## Exercises
a – In the abstract on antimicrobial resistance gene transfer, retype the part that opens with the words containing "Antimicrobial resistance (AMR)" and closes with "and CA-MRSA respectively).".
b – List every abbreviation that the abstract on antimicrobial resistance gene transfer introduces in parentheses, each with the term it stands for.
c – Write the next part of the abstract on antimicrobial resistance gene transfer, picking up after its final sentence.

## Text excerpt
Identification and characterisation of barriers to antimicrobial resistance gene transfer

Lead Research Organisation: St George's University of London
Department Name: Institute of Infection & Immunity

Abstract

Antimicrobial resistance (AMR) is a mounting global public health issue, causing hundred of thousands of deaths annually, which is ever increasing. AMR genes are often carried on transferable sections of DNA called mobile genetic elements (MGE) which can be shared between bacteria through horizontal gene transfer (HGT). The widespread use of antibiotics in hospitals has therefore provided a selective pressure that has aided the rapid spread of AMR genes, leading to the establishment of resistant strains such as methicillin-resistant Staphylococcus aureus (MRSA) However, HGT in S. aureus is not completely understood, particularly for hospital and community associated MRSA (HA-MRSA and CA-MRSA respectively).

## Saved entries
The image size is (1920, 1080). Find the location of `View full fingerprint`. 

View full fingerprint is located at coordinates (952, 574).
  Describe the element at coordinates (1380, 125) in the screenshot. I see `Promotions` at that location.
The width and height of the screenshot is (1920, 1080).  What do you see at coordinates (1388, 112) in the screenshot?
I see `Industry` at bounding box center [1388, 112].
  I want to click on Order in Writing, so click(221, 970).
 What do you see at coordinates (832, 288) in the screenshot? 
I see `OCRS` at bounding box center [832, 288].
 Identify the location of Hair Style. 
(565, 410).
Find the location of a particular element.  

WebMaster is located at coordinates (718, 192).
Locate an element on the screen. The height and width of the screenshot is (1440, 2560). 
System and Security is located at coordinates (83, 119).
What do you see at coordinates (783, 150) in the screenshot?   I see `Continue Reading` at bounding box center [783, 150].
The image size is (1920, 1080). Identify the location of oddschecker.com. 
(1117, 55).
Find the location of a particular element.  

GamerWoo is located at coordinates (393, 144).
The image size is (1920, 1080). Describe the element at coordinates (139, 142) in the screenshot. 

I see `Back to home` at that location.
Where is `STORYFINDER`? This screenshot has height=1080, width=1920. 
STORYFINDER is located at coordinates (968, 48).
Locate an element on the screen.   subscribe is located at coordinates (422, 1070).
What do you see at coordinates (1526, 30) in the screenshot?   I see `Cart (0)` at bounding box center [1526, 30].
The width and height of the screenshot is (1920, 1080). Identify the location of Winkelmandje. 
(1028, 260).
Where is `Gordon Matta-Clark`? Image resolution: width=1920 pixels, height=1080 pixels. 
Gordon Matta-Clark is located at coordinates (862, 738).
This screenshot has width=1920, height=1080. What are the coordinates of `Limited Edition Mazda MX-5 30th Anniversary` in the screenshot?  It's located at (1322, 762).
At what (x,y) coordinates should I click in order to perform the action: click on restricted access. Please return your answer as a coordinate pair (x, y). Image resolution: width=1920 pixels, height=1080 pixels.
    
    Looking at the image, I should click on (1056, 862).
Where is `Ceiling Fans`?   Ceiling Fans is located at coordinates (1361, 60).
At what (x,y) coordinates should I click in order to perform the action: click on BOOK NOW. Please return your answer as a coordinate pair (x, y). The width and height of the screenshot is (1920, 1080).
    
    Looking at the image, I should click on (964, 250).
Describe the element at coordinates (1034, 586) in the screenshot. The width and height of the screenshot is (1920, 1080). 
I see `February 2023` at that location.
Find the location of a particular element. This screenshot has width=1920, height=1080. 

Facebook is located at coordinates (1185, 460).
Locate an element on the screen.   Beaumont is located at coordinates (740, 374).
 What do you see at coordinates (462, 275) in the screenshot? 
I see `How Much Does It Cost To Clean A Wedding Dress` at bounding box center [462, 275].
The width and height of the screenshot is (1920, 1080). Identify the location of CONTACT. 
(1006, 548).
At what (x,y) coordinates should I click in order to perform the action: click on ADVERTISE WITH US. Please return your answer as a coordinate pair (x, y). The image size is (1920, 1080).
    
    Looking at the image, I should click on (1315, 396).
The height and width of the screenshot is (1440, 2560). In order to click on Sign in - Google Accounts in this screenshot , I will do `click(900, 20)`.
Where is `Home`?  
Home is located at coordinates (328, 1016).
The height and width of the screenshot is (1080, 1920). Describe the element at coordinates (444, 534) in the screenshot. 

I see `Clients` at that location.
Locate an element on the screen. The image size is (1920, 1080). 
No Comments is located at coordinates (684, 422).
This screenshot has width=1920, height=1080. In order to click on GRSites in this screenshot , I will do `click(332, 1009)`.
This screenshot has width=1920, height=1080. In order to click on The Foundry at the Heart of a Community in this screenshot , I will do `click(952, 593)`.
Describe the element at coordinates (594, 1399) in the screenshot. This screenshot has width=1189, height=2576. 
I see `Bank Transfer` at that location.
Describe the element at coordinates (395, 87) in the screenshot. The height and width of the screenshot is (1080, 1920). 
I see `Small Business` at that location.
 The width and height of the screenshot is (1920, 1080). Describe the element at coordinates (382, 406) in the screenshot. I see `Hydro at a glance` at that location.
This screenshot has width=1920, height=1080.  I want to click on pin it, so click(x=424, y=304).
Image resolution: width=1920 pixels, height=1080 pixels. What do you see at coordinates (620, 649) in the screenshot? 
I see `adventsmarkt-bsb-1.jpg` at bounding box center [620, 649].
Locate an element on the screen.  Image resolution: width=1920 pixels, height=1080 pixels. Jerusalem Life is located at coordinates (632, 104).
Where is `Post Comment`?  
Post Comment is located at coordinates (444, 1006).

## Answer set
a –
Antimicrobial resistance (AMR) is a mounting global public health issue, causing hundred of thousands of deaths annually, which is ever increasing. AMR genes are often carried on transferable sections of DNA called mobile genetic elements (MGE) which can be shared between bacteria through horizontal gene transfer (HGT). The widespread use of antibiotics in hospitals has therefore provided a selective pressure that has aided the rapid spread of AMR genes, leading to the establishment of resistant strains such as methicillin-resistant Staphylococcus aureus (MRSA) However, HGT in S. aureus is not completely understood, particularly for hospital and community associated MRSA (HA-MRSA and CA-MRSA respectively).

b –
- AMR: antimicrobial resistance
- MGE: mobile genetic elements
- HGT: horizontal gene transfer
- MRSA: methicillin-resistant Staphylococcus aureus
- HA-MRSA: hospital associated MRSA
- CA-MRSA: community associated MRSA

c –
In S. aureus, the primary method of HGT is through a process called transduction. Bacteria-infecting viruses (bacteriophage) mis-package non-phage DNA into viral particles, which then transfer the DNA to a new host. Bacteria have evolved a range of systems to block MGE and bacteriophage invasion and - important examples are restriction modification (R-M) and CRISPR-Cas systems, which target and degrade foreign DNA. These systems therefore also act as barriers to HGT. Our knowledge of the molecular process of transduction in S. aureus is incomplete, with little new research emerging.
The aim of this project is therefore to improve our understanding of the mechanism and barriers of HGT in MRSA. In order to investigate the barriers of transduction HGT in S. aureus, the J. Lindsay team at St. George's, University of London have developed an assay to allow the identification of potential HGT barrier genes. The assay uses a mutant library of 1952 non-essential genes in a strain of CA-MRSA. It then allows for the quantification of the rate of HGT of AMR genes. A significant increase in HGT implies that the knocked-out gene was acting to block transduction, identifying it as a gene candidate, of which several have already been identified. This project will therefore continue this research and optimise the assay.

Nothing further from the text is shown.